Saturday, November 4, 2017

Epistemological defeat


What is it like to be unable to know something-for example knowledge of the non human? Capek considered the case of talking newts; here humans simply exploited the alien as a resource. Lem's investigators sometimes do the same resorting to military or nuclear techniques to deal with the unknown entity (eg HMV)
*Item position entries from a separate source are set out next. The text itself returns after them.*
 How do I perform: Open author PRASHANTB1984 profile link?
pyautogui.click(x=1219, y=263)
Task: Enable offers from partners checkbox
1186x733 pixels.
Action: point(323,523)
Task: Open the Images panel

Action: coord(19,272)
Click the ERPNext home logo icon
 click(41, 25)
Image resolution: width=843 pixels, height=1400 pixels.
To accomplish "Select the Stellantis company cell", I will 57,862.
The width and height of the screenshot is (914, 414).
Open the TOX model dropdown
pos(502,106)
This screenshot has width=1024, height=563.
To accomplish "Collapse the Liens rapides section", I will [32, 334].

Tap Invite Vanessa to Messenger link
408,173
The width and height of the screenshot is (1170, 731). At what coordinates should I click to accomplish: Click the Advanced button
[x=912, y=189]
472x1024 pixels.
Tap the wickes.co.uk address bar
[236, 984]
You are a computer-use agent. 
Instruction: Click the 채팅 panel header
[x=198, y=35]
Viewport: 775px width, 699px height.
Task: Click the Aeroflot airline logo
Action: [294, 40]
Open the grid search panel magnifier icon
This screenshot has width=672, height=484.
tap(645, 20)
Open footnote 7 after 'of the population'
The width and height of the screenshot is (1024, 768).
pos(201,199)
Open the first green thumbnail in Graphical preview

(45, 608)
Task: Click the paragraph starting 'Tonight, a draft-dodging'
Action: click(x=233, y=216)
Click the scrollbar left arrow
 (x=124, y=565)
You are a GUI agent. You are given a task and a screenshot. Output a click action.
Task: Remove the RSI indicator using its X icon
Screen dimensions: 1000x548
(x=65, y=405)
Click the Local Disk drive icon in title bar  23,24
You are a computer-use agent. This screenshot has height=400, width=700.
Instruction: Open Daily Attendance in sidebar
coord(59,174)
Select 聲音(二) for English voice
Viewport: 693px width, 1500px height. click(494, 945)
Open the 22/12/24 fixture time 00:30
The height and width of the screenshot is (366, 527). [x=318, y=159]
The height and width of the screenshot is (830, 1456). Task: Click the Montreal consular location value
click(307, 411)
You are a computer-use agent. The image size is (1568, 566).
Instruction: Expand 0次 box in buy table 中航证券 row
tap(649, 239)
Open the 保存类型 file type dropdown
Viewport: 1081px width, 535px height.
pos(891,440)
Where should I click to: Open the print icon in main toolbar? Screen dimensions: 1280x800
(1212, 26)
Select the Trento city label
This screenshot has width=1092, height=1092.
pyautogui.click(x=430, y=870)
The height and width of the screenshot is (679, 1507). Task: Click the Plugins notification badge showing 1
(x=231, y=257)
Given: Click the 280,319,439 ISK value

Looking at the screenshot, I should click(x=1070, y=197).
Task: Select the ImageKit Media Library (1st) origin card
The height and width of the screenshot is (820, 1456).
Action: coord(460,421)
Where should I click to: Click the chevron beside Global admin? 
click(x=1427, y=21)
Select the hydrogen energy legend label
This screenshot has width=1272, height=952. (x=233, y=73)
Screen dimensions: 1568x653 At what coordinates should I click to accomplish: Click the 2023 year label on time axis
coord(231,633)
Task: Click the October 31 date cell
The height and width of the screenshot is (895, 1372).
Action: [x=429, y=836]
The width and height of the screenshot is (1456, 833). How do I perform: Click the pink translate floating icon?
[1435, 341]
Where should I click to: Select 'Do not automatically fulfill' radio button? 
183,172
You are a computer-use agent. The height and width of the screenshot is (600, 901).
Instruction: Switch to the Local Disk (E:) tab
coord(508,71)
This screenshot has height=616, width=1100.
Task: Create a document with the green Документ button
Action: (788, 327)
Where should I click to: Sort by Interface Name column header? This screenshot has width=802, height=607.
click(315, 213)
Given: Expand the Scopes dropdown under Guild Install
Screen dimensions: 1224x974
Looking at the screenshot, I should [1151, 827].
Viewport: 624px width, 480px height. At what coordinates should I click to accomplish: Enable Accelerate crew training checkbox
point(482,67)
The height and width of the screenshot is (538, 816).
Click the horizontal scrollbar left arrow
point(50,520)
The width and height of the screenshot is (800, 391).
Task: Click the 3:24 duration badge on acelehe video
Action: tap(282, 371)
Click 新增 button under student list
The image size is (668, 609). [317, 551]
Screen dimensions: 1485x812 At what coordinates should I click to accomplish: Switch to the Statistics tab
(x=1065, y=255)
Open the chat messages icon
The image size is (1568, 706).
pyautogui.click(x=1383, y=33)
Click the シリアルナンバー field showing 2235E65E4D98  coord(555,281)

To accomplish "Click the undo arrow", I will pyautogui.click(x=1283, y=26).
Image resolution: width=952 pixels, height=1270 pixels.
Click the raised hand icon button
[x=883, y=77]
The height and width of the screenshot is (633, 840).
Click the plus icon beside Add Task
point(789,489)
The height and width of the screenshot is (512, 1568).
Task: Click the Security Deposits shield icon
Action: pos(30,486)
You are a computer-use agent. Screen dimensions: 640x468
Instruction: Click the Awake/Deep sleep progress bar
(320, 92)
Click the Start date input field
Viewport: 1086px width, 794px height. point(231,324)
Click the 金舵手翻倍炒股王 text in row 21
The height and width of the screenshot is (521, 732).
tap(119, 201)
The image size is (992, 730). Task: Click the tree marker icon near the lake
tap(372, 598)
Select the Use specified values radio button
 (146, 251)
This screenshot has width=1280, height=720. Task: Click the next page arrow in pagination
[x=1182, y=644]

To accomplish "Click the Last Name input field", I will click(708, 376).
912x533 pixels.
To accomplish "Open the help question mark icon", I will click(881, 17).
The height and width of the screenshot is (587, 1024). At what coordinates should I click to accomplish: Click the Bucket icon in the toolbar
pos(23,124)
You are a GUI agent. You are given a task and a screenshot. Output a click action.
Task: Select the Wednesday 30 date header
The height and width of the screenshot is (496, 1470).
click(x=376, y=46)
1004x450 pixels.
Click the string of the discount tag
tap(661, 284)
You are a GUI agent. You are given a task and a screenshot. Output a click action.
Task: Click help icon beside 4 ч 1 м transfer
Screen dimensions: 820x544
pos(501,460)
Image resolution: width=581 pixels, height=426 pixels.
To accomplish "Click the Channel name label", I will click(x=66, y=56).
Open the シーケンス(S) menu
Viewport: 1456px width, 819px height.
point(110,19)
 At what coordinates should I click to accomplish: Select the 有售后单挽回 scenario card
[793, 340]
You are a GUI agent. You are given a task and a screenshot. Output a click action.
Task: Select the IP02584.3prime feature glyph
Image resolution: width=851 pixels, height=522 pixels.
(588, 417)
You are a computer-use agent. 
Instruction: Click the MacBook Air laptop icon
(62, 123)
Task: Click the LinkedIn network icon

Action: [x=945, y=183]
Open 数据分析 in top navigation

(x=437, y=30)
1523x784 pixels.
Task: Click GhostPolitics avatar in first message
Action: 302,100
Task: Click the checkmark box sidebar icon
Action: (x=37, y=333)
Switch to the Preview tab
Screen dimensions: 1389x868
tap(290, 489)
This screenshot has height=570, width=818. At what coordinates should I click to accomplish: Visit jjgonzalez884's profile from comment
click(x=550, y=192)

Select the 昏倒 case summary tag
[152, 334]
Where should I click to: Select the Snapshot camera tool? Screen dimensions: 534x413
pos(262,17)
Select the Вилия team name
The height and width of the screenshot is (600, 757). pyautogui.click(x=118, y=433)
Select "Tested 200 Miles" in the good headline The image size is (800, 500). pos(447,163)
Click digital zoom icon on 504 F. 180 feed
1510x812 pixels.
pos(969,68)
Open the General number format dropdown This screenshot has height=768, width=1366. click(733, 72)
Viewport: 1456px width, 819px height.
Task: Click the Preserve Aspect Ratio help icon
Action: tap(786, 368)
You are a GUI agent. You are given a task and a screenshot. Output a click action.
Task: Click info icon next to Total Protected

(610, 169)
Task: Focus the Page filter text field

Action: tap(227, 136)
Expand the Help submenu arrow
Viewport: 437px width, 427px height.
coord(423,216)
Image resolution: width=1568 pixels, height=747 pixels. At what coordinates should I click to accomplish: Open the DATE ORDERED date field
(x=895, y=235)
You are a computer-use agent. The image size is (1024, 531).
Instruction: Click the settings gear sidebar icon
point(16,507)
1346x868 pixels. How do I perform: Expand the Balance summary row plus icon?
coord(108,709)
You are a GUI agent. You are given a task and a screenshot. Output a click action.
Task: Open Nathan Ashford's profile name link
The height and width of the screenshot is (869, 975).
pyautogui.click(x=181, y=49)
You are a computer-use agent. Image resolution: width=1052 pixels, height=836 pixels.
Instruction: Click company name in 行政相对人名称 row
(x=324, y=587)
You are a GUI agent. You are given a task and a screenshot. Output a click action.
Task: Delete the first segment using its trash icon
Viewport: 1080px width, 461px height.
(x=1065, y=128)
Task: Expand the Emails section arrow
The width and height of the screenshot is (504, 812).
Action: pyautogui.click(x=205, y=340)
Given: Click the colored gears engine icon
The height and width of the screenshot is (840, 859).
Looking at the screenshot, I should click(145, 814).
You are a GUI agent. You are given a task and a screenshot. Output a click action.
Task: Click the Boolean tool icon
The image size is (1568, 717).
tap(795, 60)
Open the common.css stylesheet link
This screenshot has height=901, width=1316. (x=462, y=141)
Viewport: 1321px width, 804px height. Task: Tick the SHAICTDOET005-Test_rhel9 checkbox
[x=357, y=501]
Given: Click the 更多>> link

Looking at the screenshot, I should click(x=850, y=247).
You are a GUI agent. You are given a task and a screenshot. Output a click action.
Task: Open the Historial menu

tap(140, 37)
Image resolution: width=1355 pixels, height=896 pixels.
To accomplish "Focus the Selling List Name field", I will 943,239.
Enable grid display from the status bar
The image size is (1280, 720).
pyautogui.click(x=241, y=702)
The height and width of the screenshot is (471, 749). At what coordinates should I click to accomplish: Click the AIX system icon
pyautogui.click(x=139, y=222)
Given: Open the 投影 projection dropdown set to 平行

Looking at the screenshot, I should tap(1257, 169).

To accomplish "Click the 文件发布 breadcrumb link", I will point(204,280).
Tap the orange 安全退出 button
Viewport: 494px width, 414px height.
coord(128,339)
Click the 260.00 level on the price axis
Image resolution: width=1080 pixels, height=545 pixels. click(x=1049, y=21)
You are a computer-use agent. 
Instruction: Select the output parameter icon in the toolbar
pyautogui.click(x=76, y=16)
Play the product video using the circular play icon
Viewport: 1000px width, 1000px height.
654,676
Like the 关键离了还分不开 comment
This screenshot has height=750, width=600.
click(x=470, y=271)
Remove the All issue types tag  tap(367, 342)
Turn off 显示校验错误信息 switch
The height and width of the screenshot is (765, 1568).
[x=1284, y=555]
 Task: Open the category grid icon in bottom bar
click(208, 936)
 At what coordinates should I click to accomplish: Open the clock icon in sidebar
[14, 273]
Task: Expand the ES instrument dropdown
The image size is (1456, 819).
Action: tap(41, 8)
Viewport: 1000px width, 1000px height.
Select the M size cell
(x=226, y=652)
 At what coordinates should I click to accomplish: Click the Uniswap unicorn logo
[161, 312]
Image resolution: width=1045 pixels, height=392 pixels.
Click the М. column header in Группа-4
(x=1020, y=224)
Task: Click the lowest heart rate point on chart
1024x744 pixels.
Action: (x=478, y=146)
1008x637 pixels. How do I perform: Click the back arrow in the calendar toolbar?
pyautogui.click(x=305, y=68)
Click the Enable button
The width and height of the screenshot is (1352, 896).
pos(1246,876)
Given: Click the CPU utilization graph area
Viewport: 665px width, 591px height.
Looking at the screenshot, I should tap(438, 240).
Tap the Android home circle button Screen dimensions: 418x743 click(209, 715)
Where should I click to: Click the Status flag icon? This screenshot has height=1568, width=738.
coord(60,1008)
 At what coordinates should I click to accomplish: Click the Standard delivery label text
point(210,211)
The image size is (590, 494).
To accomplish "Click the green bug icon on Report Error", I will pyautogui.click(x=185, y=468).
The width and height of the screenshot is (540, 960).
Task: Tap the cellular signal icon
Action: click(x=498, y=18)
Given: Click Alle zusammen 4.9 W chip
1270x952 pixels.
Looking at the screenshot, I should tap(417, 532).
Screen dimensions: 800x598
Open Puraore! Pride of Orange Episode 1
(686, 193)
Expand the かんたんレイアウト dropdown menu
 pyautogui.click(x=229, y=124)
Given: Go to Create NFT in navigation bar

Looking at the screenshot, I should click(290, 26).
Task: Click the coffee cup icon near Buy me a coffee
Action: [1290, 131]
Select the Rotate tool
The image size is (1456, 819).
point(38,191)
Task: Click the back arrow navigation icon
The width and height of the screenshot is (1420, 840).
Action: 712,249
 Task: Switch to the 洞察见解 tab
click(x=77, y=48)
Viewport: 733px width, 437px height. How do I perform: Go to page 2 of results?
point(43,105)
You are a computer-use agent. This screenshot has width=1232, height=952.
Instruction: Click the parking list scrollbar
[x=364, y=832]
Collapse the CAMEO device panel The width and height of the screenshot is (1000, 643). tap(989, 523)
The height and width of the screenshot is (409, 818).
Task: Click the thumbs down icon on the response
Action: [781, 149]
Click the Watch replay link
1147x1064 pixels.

In The Investigation and Chain of Chance the unknown is probability and coincidence. All the investigator can do in these cases is carry on with such techniques as exist and come up with can explanation however obscure even though the true cause is unknowable.Usually in Lem, investigators become anthropomorphic; Solaris researchers consult their own archives for clues. In HMV Rappaport suggests looking at science fiction for ideas to interpret the code. In Fiasco the idea is to use a cartoon display to get through to the aliens; after all every civilisation must use symbols of some sort. In summary, to talk to the non human we tell stories about humans. Phillip Dick's electric ant/android cannot know it is not human-it has to believe it is the same as the humans
Perhaps the best example of epistemological defeat is Kafka's dog which will never know how it's food originates; as the dog ponders it tells mystical dog-stories to itself about singing and hovering dog-entities- more imaginative stories than Lem's. This lead Walter Benjamin to conclude that Kafka's dog inhabited a place 'far away from the continent of man' thus occupying a more privileged epistemological position that any of the above.